A população em situação de rua no Brasil

Enviada em 01/08/2023

A Constituição Federal de 1988 assegura o direito à moradia como inerente a todo cidadão. Conquanto, tal prerrogativa não se reverbera quando se observa a população em situação de rua no Brasil. Esse cenário nefasto ocorre não só em razão das negligências governamental e social referentes à solidariedade, mas também devido ao deficitário incentivo à valorização educacional. Logo, faz-se imperiosa a análise dessa conjuntura.

De início, pode-se destacar o conceito de “banalidade do mal”, proposto pela filósofa Hannah Arendt, no qual afirma que o pior é aquele visto como cotidiano. Nesse sentido, a negligência à manutenção da dignidade dos indivíduos em situação de rua é observada com frequência na sociedade brasileira e os escassos recursos humanitários providos para subverter essa problemática indicam a normalização desse panorama.
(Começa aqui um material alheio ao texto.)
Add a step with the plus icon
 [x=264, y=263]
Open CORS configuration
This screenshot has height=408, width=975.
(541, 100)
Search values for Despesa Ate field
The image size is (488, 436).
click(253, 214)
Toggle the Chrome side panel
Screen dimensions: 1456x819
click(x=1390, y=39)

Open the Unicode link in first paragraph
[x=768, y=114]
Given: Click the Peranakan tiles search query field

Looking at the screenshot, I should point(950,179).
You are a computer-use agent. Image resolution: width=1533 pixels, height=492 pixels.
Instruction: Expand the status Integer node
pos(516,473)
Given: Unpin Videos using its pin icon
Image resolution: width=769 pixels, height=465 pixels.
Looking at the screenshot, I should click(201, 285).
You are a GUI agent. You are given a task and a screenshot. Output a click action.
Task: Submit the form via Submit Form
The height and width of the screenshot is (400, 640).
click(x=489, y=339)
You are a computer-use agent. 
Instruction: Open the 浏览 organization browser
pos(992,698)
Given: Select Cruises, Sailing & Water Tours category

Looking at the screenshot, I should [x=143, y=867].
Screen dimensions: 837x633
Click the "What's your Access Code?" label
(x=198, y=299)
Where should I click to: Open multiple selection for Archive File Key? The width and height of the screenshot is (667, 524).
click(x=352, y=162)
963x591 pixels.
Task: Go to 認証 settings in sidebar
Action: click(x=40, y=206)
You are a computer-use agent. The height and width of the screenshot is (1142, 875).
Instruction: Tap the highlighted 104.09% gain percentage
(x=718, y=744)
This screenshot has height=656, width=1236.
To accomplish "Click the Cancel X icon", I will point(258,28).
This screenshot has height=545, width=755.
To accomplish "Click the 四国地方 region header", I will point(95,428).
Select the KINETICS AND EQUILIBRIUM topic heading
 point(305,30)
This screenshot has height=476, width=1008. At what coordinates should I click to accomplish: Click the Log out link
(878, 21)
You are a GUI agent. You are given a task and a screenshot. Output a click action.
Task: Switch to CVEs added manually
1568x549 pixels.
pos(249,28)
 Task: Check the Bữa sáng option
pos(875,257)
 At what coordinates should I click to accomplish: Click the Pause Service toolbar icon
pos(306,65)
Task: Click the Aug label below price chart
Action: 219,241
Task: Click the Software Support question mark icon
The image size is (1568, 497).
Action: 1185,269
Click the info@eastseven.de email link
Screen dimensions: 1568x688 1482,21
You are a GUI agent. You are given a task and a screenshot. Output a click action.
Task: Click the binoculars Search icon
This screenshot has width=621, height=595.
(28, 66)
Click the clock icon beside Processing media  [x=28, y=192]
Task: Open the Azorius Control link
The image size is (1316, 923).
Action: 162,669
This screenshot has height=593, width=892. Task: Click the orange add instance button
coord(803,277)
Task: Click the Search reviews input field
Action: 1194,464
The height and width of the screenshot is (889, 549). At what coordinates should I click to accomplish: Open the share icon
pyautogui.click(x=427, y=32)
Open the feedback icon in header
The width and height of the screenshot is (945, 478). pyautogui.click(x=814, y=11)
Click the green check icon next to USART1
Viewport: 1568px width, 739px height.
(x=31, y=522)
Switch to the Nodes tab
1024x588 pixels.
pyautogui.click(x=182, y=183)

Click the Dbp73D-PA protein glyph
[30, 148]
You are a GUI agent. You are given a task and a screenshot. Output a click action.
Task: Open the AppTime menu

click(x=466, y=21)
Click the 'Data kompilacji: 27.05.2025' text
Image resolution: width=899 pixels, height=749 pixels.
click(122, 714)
Assim, constata-se que a concentração da população morando nas ruas fere os princípios constitucionais, que asseguram o bem-estar dos cidadãos, como moradia, alimentação e emprego.

Ademais, vale ressaltar as pesquisas realizadas pelo Ministério do Desenvolvimento Social e Combate à Fome, que analisou a formação escolar dos moradores de rua e verificou que apenas 48,4% possuem 1° grau completo. Esse cenário ocorre porque o estímulo à educação como direito inalienável, expandindo a construção de saberes imprescindíveis para o mercado de trabalho, encontra-se pouco ampliado, impedindo o incentivo à mudança de vida.

Verifica-se, então, a necessidade de transformar a situação dos moradores de rua. Para isso, o Governo, mediante parcerias público-privadas, deve criar projetos de leis que tornam obrigatória a formação de abrigos providos com recursos essenciais para a população em situação de rua, a fim de estimular o bem-estar populacional. Paralelamente, é fundamental que o Ministério da Educação e da Cultura, por intermédio de auxílios eficazes para famílias de baixa renda, permita o acesso à educação a todos os cidadãos, objetivando promover a inclusão social. Assim, será possível construir uma sociedade permeada pela efetivação dos elementos elencados na Magna Carta.